[Records from a dataset]
>> BEGIN

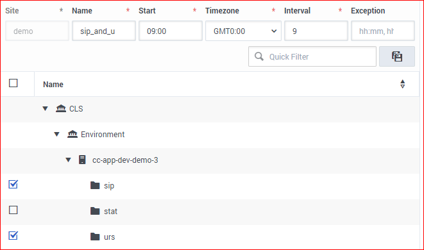Click the stat folder icon

(95, 211)
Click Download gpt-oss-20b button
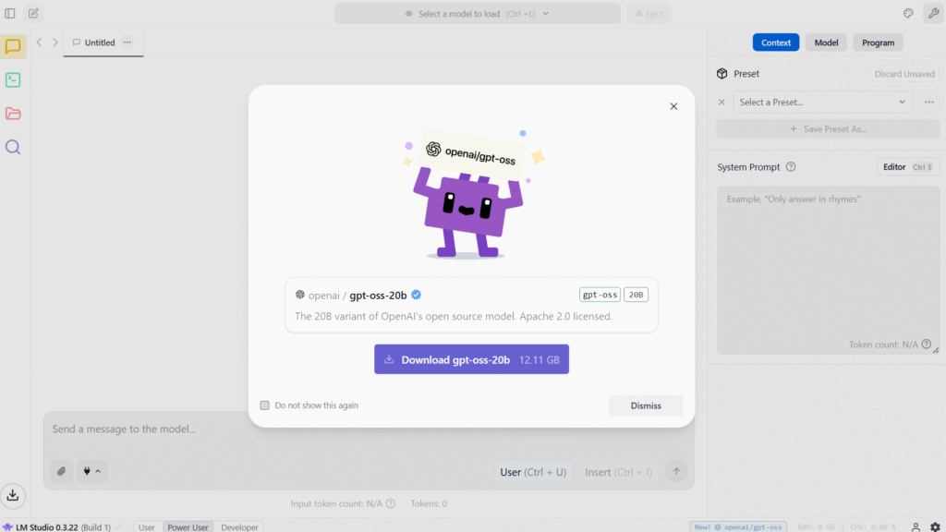Image resolution: width=946 pixels, height=532 pixels. point(471,360)
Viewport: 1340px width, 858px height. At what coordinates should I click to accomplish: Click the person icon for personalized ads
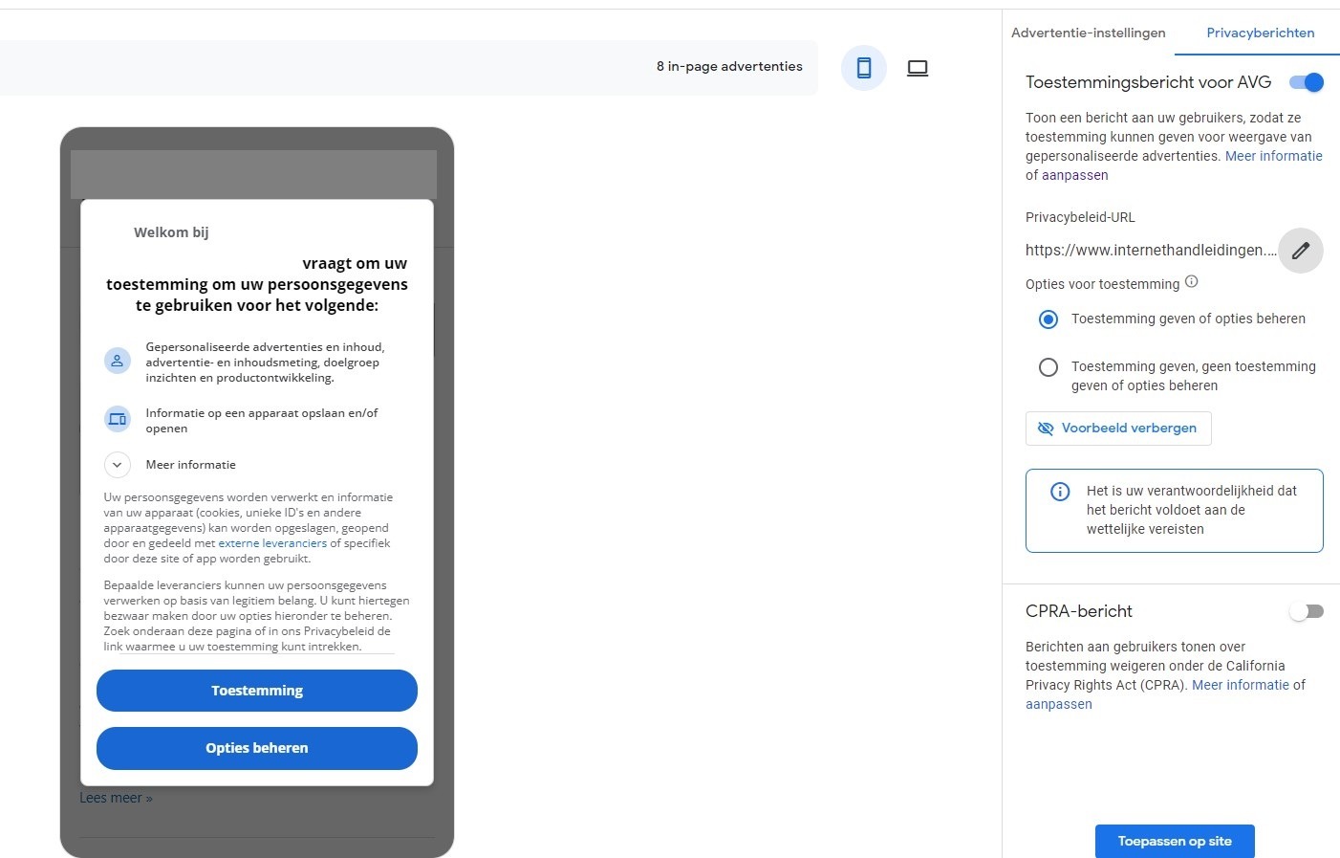pos(118,362)
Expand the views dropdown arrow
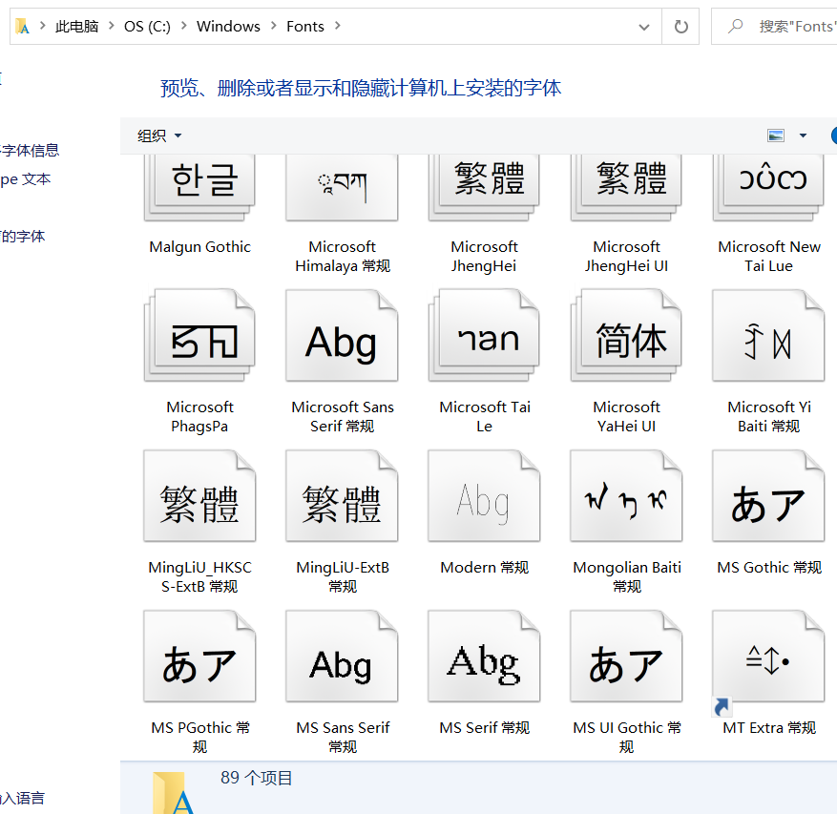Image resolution: width=837 pixels, height=814 pixels. [803, 135]
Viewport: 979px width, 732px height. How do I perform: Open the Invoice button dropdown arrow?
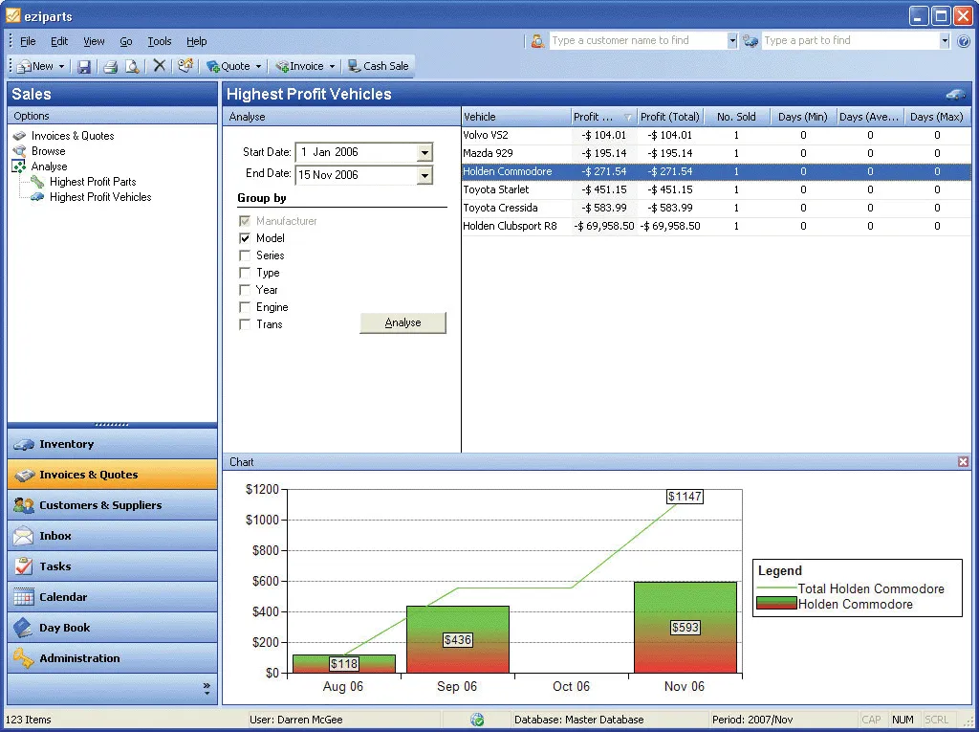click(332, 66)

>> END

Can you reproduce all of this material word for word, leaving out the pictures?

Click the stat folder icon

(95, 211)
Click Download gpt-oss-20b button
Image resolution: width=946 pixels, height=532 pixels. point(471,360)
Viewport: 1340px width, 858px height. At what coordinates should I click to accomplish: Click the person icon for personalized ads
pos(118,362)
Expand the views dropdown arrow
Image resolution: width=837 pixels, height=814 pixels. [803, 135]
Viewport: 979px width, 732px height. How do I perform: Open the Invoice button dropdown arrow?
click(332, 66)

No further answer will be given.